Oracle Cloud Infrastructure Documentation

Securing IAM

Security Recommendations

Oracle Cloud Infrastructure Identity and Access Management (IAM) provides authentication of users, and authorization to access The cloud objects that your company's employees create and use when interacting with Oracle Cloud Infrastructure.. Security-relevant IAM concepts include:

IAM concepts and descriptions
Concept Description
Compartment A compartment is a fundamental mechanism to aggregate resources into logical groups. They also provide isolation.
Tenancy Oracle Cloud Infrastructure automatically creates a tenancy for an account created by an organization. It is the root compartment that contains all the organization's resources.
Users and groups A group is an aggregation of users who need similar access to a group of resources.
Resource A resource is an object created in Oracle Cloud Infrastructure services.
Security policy A security policy specifies the type of access IAM groups have to resources in a specified aggregation level. An aggregation level can be the tenancy, a compartment, or a service.
Dynamic groups A dynamic group allows aggregating Compute instances as principal actors (similar to user groups), in order to authorize instances to make calls to Oracle Cloud Infrastructure APIs.
Tags Tags allow you to organize resources across multiple compartments for reporting purposes or for taking bulk actions.

→ EXERCISE REQUIREMENTS:
Answer these questions from the IAM security text:
(a) What does Oracle Cloud Infrastructure automatically create for an account created by an organization?
(b) What can an aggregation level be in a security policy?
(c) For what purposes do tags let you organize resources across multiple compartments?
The records have no connection to the IAM security text.

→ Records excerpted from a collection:
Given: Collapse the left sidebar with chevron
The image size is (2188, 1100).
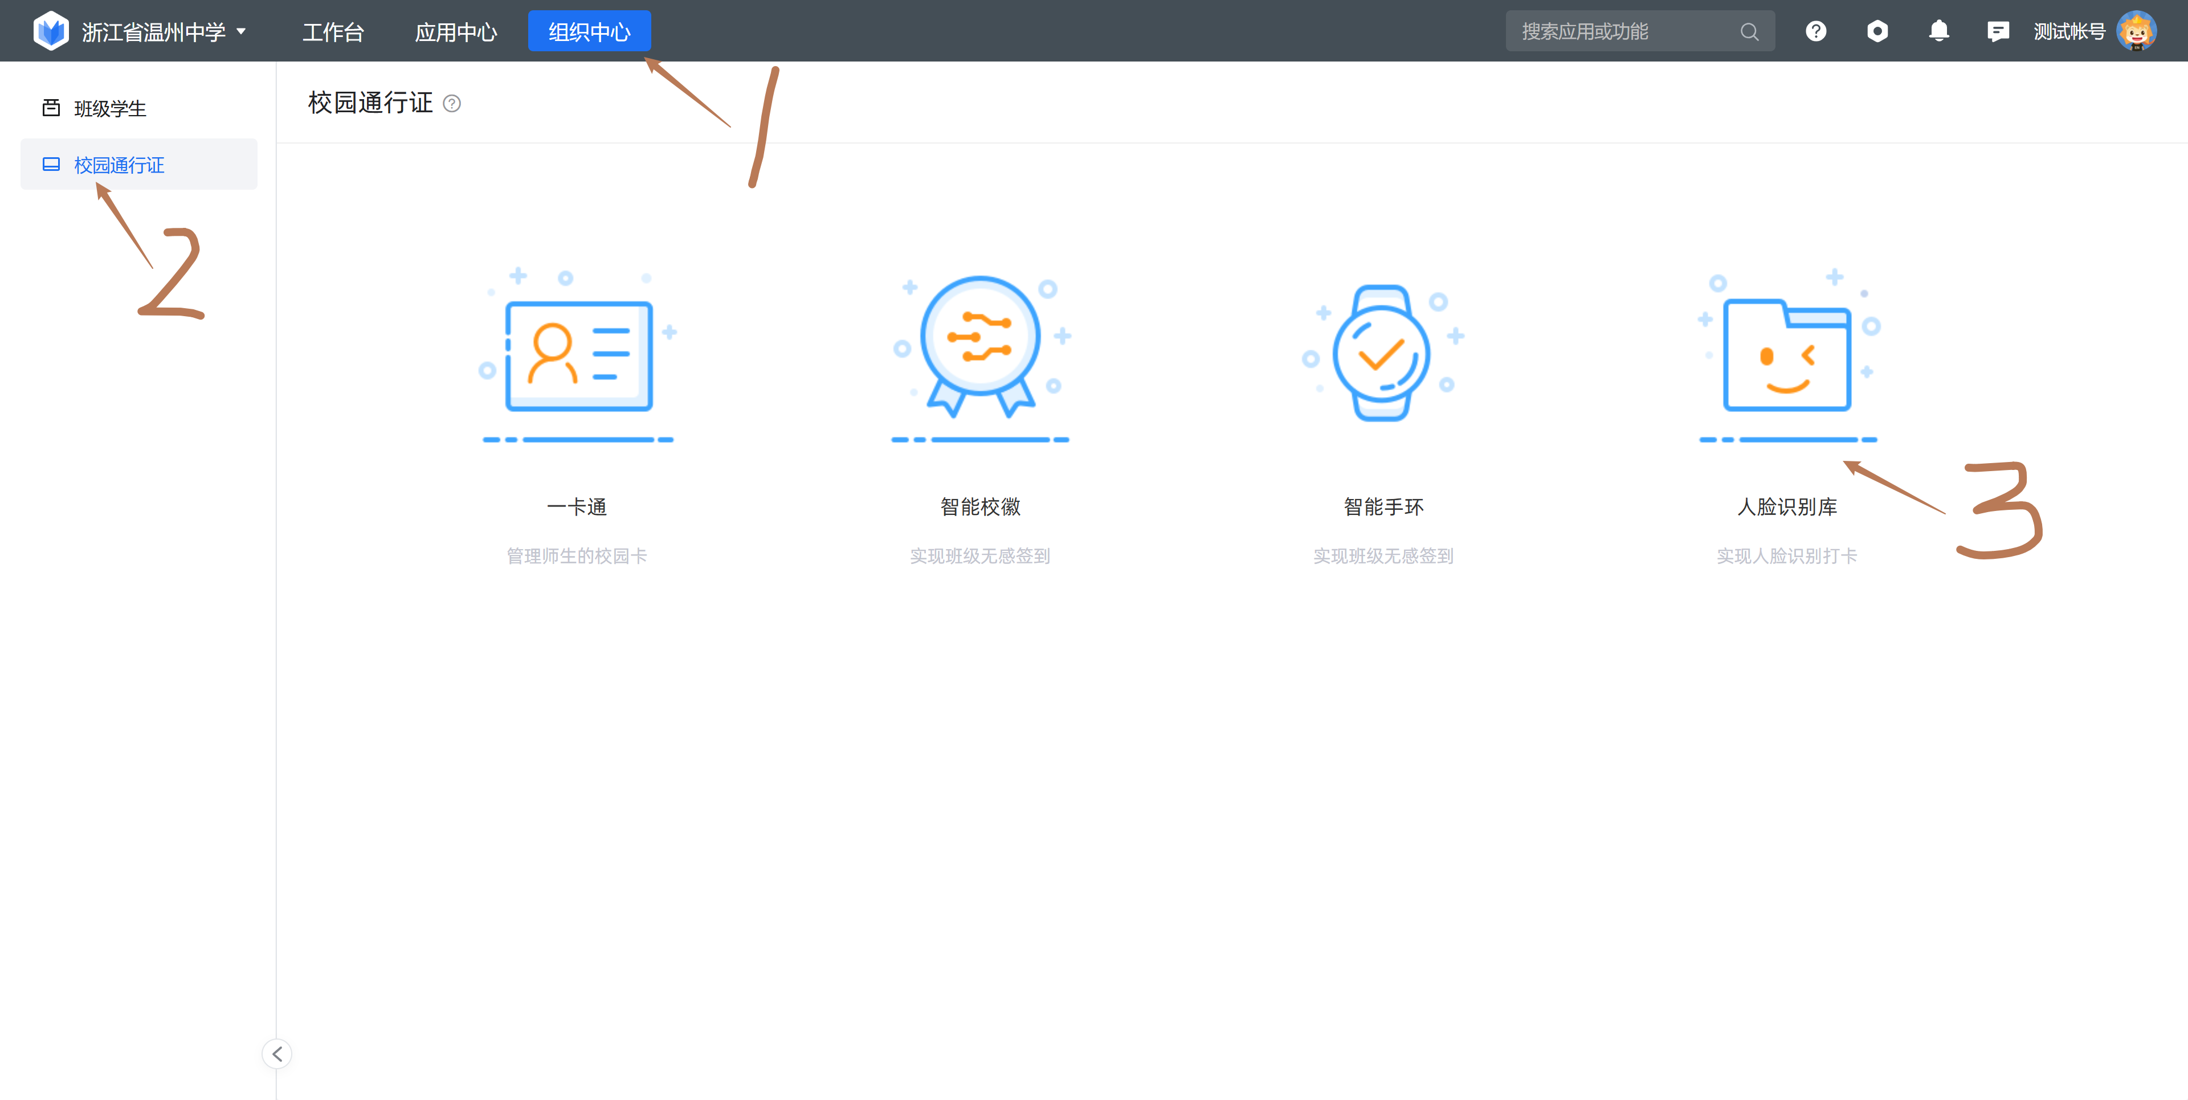Looking at the screenshot, I should coord(277,1053).
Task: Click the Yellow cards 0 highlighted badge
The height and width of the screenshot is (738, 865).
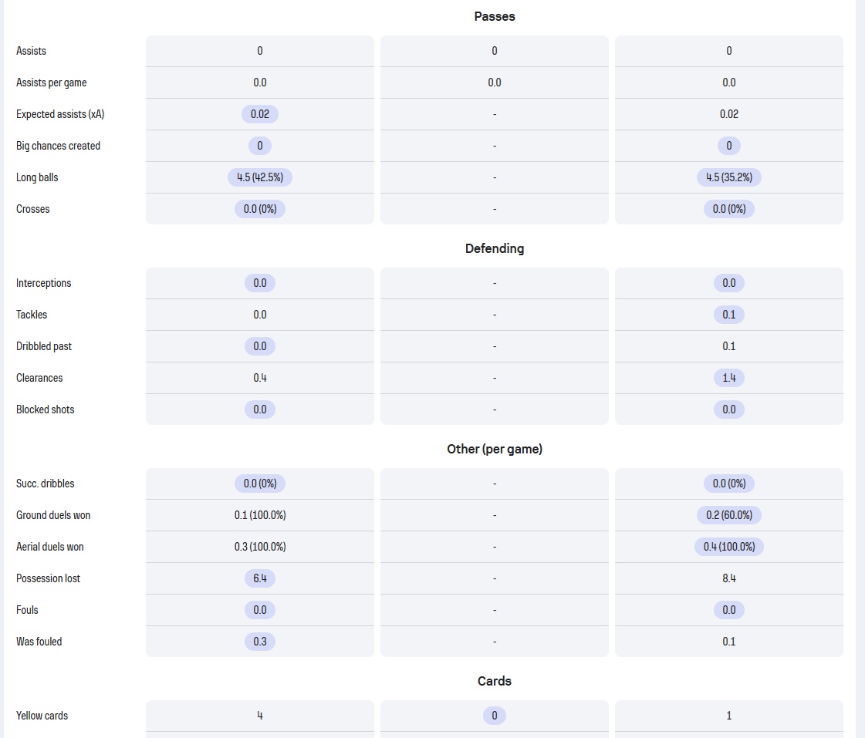Action: (495, 716)
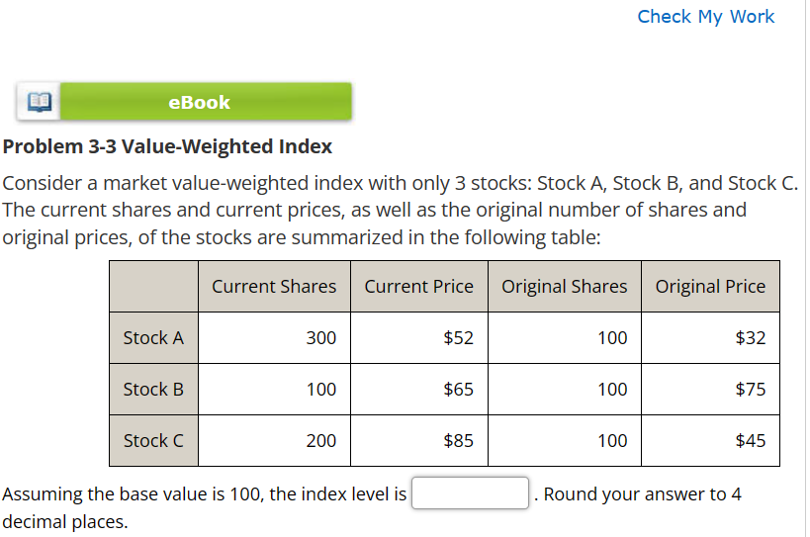The image size is (810, 537).
Task: Click Stock B original price $75
Action: point(750,390)

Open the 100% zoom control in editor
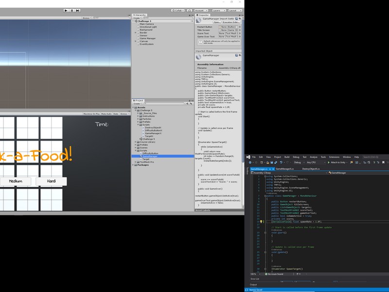point(254,274)
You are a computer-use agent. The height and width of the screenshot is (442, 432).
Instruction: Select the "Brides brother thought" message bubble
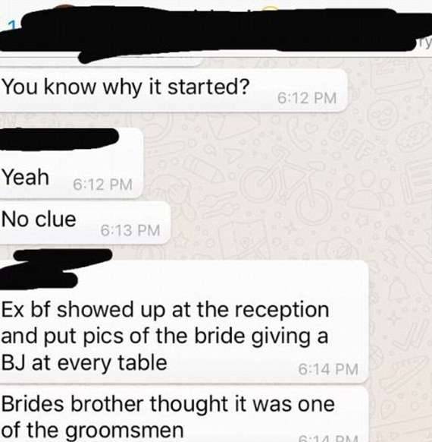(184, 415)
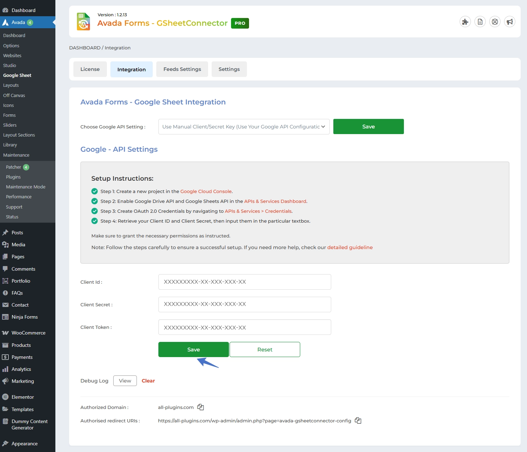
Task: Open WooCommerce in the admin sidebar
Action: click(x=28, y=333)
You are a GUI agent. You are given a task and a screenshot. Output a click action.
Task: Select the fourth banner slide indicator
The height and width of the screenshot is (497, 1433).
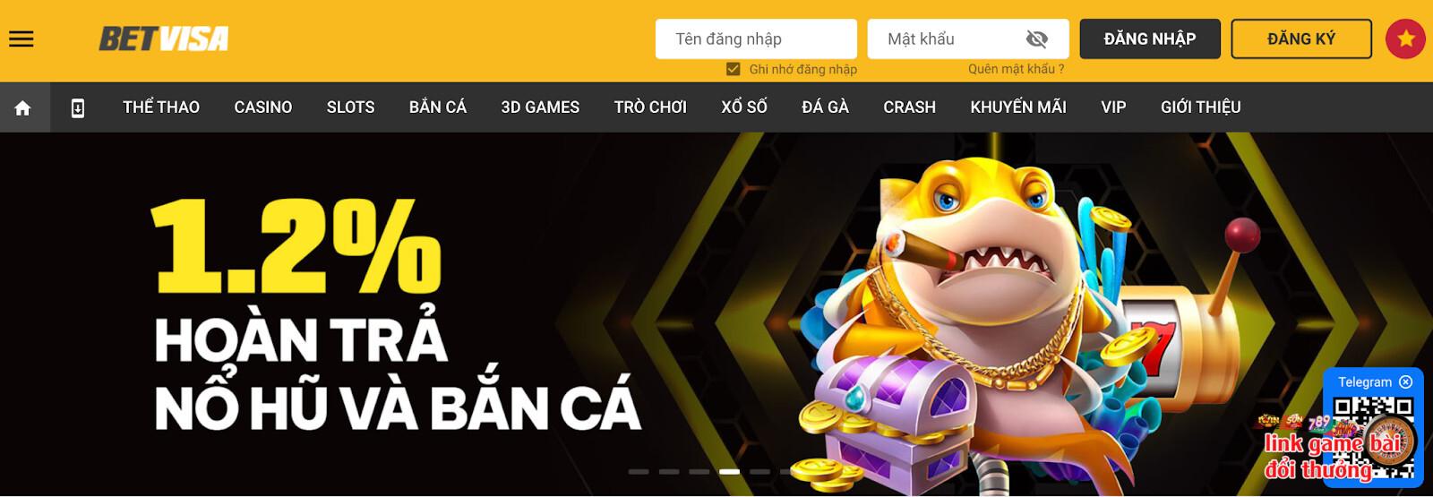[729, 471]
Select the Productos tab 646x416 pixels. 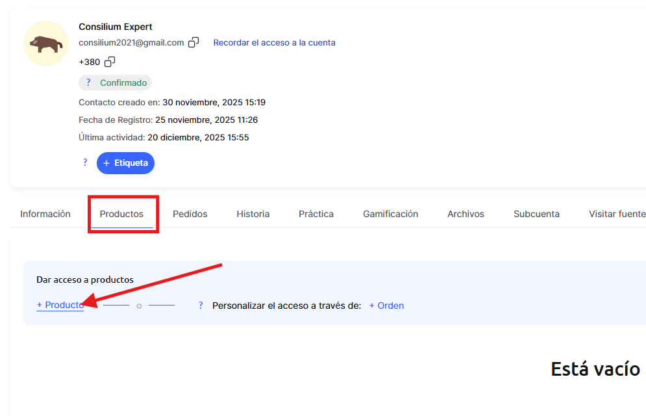point(121,214)
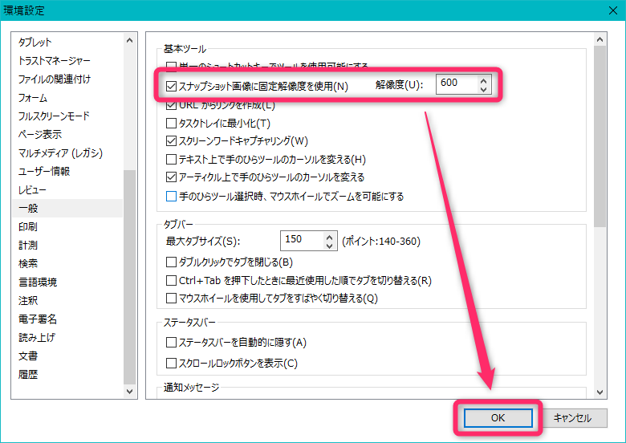Screen dimensions: 626x443
Task: Toggle スナップショット画像に固定解像度を使用 checkbox
Action: tap(171, 87)
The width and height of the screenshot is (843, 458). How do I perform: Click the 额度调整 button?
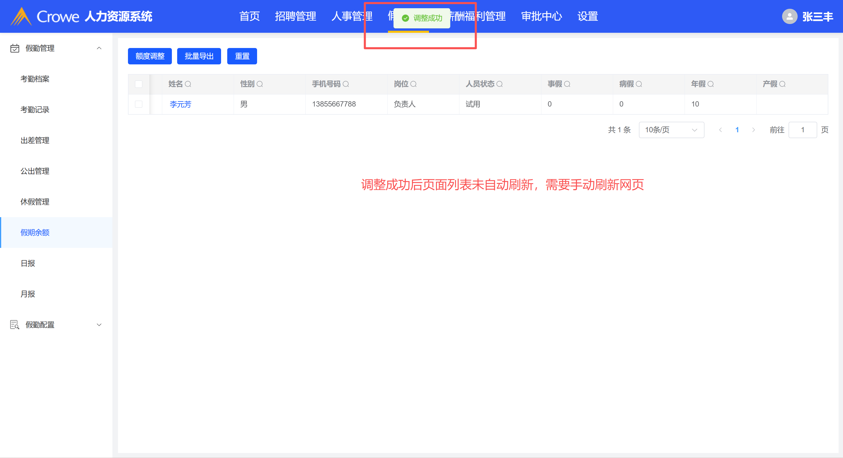pyautogui.click(x=150, y=56)
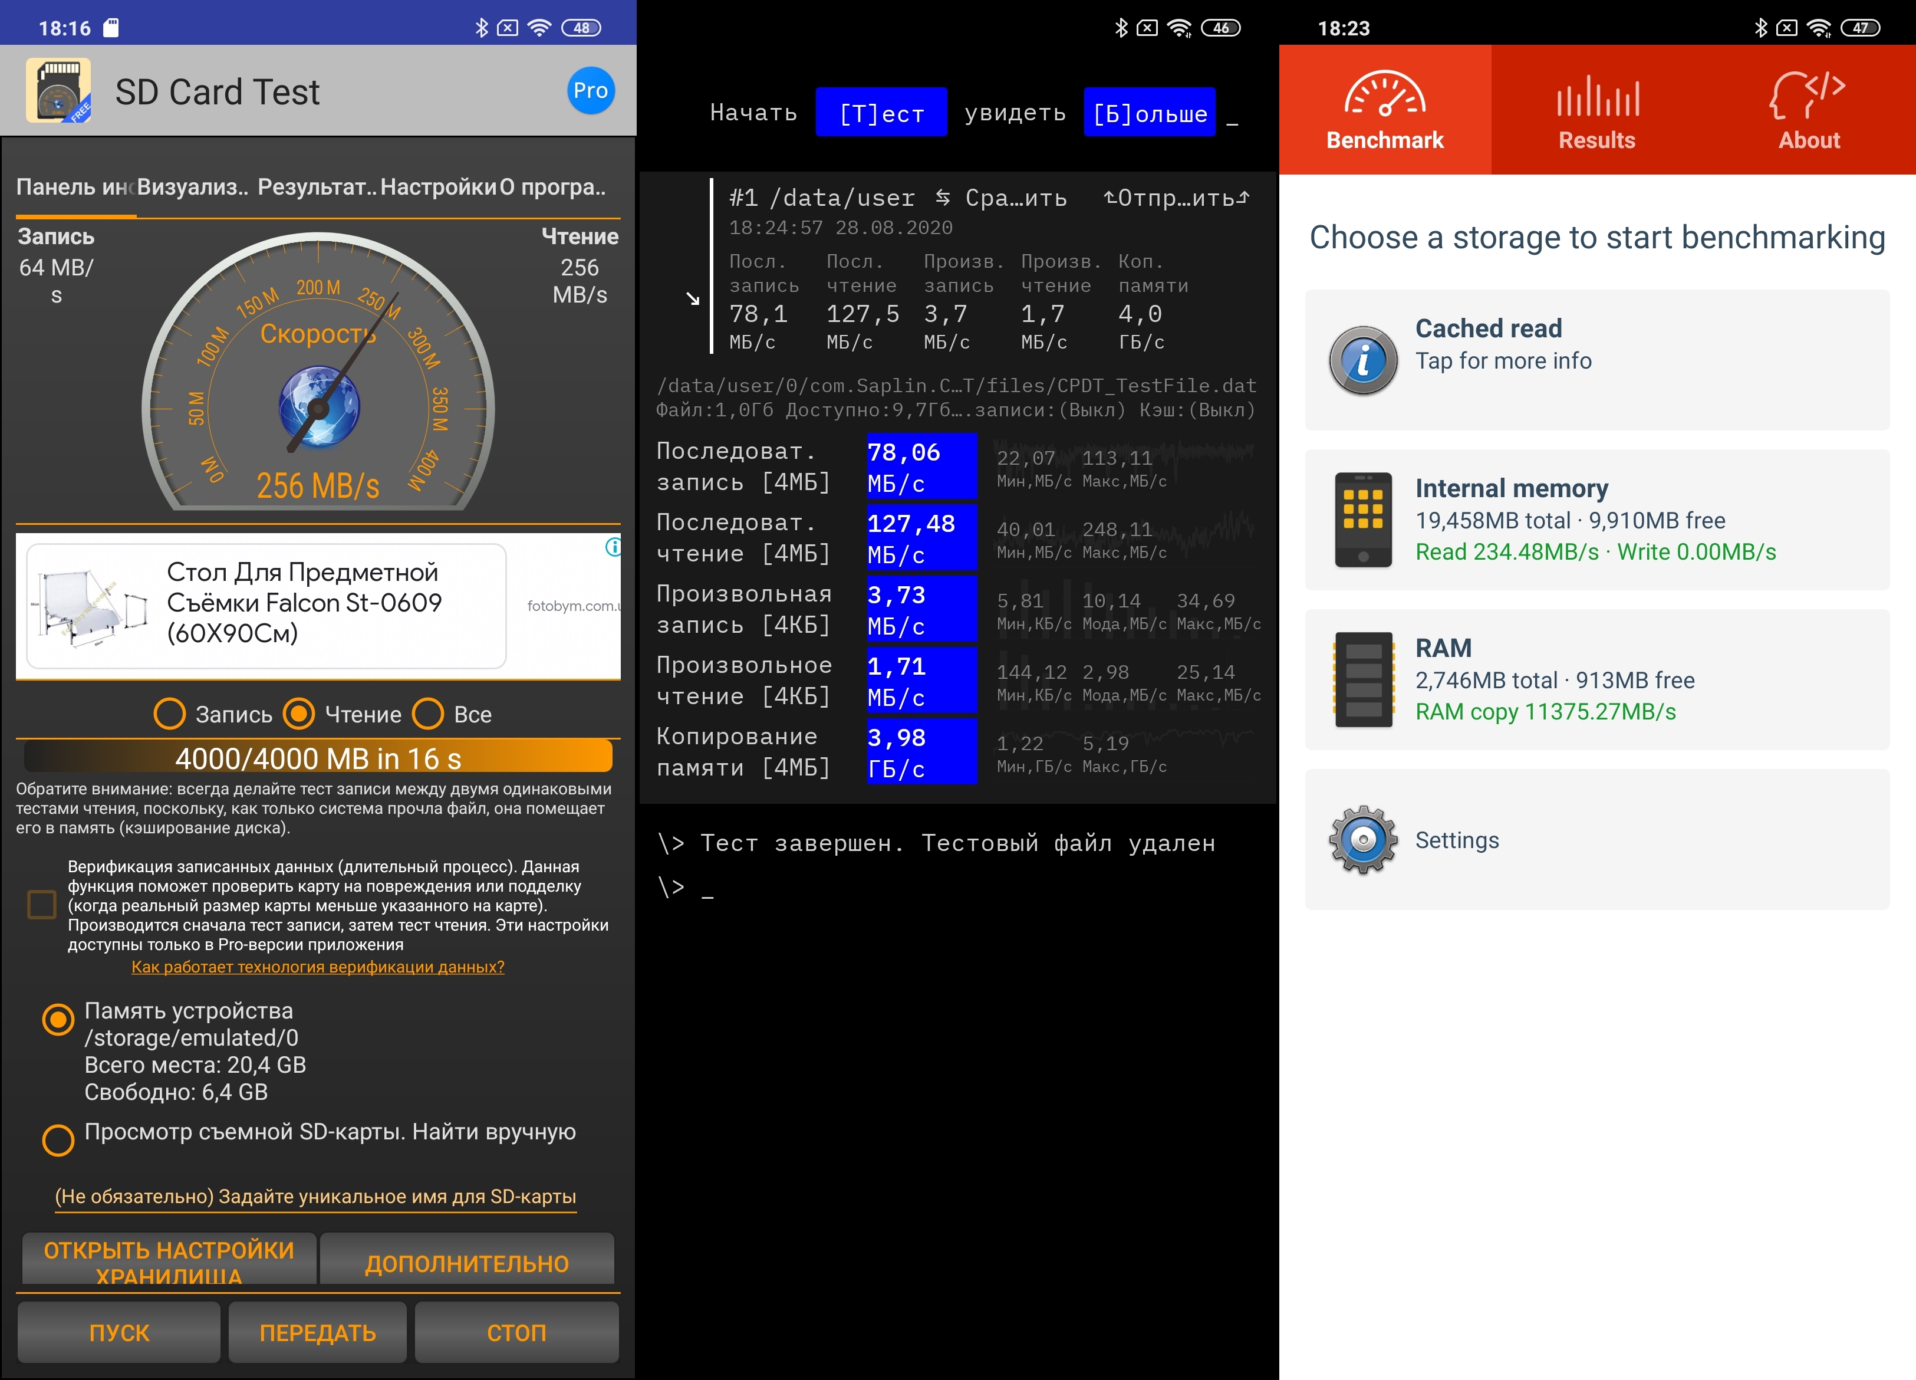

→ ANSWER TO THIS TASK:
(a) A tenancy.
(b) The tenancy, a compartment, or a service.
(c) For reporting purposes or for taking bulk actions.